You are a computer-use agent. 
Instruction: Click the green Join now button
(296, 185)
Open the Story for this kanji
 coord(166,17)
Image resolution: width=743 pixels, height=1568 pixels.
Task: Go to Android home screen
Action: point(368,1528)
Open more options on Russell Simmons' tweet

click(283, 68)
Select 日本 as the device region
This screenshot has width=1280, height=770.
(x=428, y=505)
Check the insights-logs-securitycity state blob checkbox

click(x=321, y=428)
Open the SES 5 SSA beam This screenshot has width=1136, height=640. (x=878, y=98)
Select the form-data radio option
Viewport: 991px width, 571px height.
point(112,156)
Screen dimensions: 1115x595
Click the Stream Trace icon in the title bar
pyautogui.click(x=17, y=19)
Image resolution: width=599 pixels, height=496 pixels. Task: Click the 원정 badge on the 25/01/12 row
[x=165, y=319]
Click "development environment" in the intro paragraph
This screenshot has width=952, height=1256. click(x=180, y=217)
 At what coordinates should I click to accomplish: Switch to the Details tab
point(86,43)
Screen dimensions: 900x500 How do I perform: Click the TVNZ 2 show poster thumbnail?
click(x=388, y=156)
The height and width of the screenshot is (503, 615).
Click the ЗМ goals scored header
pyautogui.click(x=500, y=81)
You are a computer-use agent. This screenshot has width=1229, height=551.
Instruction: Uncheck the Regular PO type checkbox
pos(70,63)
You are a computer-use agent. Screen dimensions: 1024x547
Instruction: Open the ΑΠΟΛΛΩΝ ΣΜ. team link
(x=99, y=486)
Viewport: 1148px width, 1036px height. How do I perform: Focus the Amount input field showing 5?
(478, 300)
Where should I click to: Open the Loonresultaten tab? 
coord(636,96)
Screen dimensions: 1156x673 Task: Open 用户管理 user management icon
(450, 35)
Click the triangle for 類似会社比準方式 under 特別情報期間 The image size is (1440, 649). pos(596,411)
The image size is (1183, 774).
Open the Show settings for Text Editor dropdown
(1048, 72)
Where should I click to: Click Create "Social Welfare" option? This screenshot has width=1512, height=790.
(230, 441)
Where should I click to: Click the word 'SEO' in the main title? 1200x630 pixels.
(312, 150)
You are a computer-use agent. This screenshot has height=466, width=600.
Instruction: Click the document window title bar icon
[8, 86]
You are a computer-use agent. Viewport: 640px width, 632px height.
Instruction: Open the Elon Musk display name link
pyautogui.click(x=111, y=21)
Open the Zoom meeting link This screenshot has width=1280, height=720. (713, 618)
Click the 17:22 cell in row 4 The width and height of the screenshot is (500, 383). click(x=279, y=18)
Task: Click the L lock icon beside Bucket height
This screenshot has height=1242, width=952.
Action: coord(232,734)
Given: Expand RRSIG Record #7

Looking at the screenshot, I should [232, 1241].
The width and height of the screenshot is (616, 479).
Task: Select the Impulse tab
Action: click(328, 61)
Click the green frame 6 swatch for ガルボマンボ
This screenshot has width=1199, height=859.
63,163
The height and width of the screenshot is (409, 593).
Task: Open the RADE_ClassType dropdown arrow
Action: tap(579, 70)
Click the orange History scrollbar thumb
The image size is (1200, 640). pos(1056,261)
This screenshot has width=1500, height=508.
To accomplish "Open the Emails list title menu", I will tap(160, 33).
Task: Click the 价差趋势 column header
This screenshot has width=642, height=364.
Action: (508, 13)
============================================================
* _Aim of the exercise_: Repeat the records, every one of them, without any deviation.

* _Result_:
You are a computer-use agent. 
Instruction: Click the green Join now button
(296, 185)
Open the Story for this kanji
 coord(166,17)
Image resolution: width=743 pixels, height=1568 pixels.
Task: Go to Android home screen
Action: point(368,1528)
Open more options on Russell Simmons' tweet

click(283, 68)
Select 日本 as the device region
This screenshot has width=1280, height=770.
(x=428, y=505)
Check the insights-logs-securitycity state blob checkbox

click(x=321, y=428)
Open the SES 5 SSA beam This screenshot has width=1136, height=640. (x=878, y=98)
Select the form-data radio option
Viewport: 991px width, 571px height.
point(112,156)
Screen dimensions: 1115x595
Click the Stream Trace icon in the title bar
pyautogui.click(x=17, y=19)
Image resolution: width=599 pixels, height=496 pixels. Task: Click the 원정 badge on the 25/01/12 row
[x=165, y=319]
Click "development environment" in the intro paragraph
This screenshot has width=952, height=1256. click(x=180, y=217)
 At what coordinates should I click to accomplish: Switch to the Details tab
point(86,43)
Screen dimensions: 900x500 How do I perform: Click the TVNZ 2 show poster thumbnail?
click(x=388, y=156)
The height and width of the screenshot is (503, 615).
Click the ЗМ goals scored header
pyautogui.click(x=500, y=81)
You are a computer-use agent. This screenshot has width=1229, height=551.
Instruction: Uncheck the Regular PO type checkbox
pos(70,63)
You are a computer-use agent. Screen dimensions: 1024x547
Instruction: Open the ΑΠΟΛΛΩΝ ΣΜ. team link
(x=99, y=486)
Viewport: 1148px width, 1036px height. How do I perform: Focus the Amount input field showing 5?
(478, 300)
Where should I click to: Open the Loonresultaten tab? 
coord(636,96)
Screen dimensions: 1156x673 Task: Open 用户管理 user management icon
(450, 35)
Click the triangle for 類似会社比準方式 under 特別情報期間 The image size is (1440, 649). pos(596,411)
The image size is (1183, 774).
Open the Show settings for Text Editor dropdown
(1048, 72)
Where should I click to: Click Create "Social Welfare" option? This screenshot has width=1512, height=790.
(230, 441)
Where should I click to: Click the word 'SEO' in the main title? 1200x630 pixels.
(312, 150)
You are a computer-use agent. This screenshot has height=466, width=600.
Instruction: Click the document window title bar icon
[8, 86]
You are a computer-use agent. Viewport: 640px width, 632px height.
Instruction: Open the Elon Musk display name link
pyautogui.click(x=111, y=21)
Open the Zoom meeting link This screenshot has width=1280, height=720. (713, 618)
Click the 17:22 cell in row 4 The width and height of the screenshot is (500, 383). click(x=279, y=18)
Task: Click the L lock icon beside Bucket height
This screenshot has height=1242, width=952.
Action: coord(232,734)
Given: Expand RRSIG Record #7

Looking at the screenshot, I should [232, 1241].
The width and height of the screenshot is (616, 479).
Task: Select the Impulse tab
Action: click(328, 61)
Click the green frame 6 swatch for ガルボマンボ
This screenshot has width=1199, height=859.
63,163
The height and width of the screenshot is (409, 593).
Task: Open the RADE_ClassType dropdown arrow
Action: tap(579, 70)
Click the orange History scrollbar thumb
The image size is (1200, 640). pos(1056,261)
This screenshot has width=1500, height=508.
To accomplish "Open the Emails list title menu", I will tap(160, 33).
Task: Click the 价差趋势 column header
This screenshot has width=642, height=364.
Action: (508, 13)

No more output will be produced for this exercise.